How would answer to these concerns on Reddit (permalink):
I'll go down the list real quick:
The mouse should work just fine, it's the controllers that are having the issue (Wayland uses libinput instead of evdev, which means that everything is a mouse).
The stuttering part sounds like he has a driver misconfigured.
Sounds like another misconfig; seems to work fine for everyone else.
Has been solved since.
The XWayland version doesn't, at least anymore. Firefox's native Wayland support is geared more toward Weston and has a few kinks on wlroots-based systems.
I'm on Void, and that's from seven months ago on Arch. Sway gets a dot release like every week; it's pretty small, even if you tried it and didn't like it overall/didn't like it for gaming, you could always uninstall it, or start a game fullscreen in a separate tty over X to get it to work.

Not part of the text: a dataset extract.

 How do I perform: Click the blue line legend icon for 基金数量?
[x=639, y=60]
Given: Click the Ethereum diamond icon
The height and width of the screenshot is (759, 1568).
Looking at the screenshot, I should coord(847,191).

Even GNOME Boxes has issues with mouse capturing on Wayland. If I allow my cursor to be captured once, it'll be permanently hidden as long as it stays over the window, even if it's not captured anymore. I also have issues with the actual mouse cursor still existing and getting stuck on the edges of my monitor while its in the middle of the virtual screen. Mouse capturing had some work to be done still.
Well, typing this from firefox (Nightly) on wayland which works wonderfully, I'd say so long as you use nightly (or maybe a newer beta? not sure how often they get released) firefox should be comparable to the experience on X. Xwayland performance (using gnome, which should carry over to sway but ymmv) is usually on par with regular X, with a couple notable exceptions - for example, games (which do seem to work in general with mouse grabbing and such for me, maybe it's a gnome/wlroots discrpency?) can't always set a displays resolution like they can on X (i.e. display/desktop at 4K, game at 1080p), but otherwise perform just as well. Copy-paste also seems to work well here (again, on gnome wayland), though I also use a clipboard manager, which may have something to do with it.
My i3 configurations are far from basic and I’m also on an old/unmaintained version. But let’s see.
It helps push adoption, I guess. We have to move off Xorg sooner or later, preferably sooner and when Debian defaults something new people might take a bit more notice because of Debian's reputation for reliability. If WeirdDistro15 uses Wayland nobody notices but when it's in Debian Stable it's closer to hitting mainstream.
Last time I tried Wayland was a while ago and it was fairly wobbly, I should probably log out and back in again to see if it's got better.
What's the support for older hardware like? I'm running Jessie on a Lenovo T410s Thinkpad, and I coulnd't upgrade to Stretch because it kept overheating my machine. No joy. If Buster can run on machine without causing it to overheat, I'll be overjoyed.
I have a T440s which has been running Buster for years with no problems (I track 'testing', the codenames are confusing). Mine might be slightly more beefy than your machine, not sure quite what that extra 30 between 410 and 440 buys you in terms of Thinkpad power.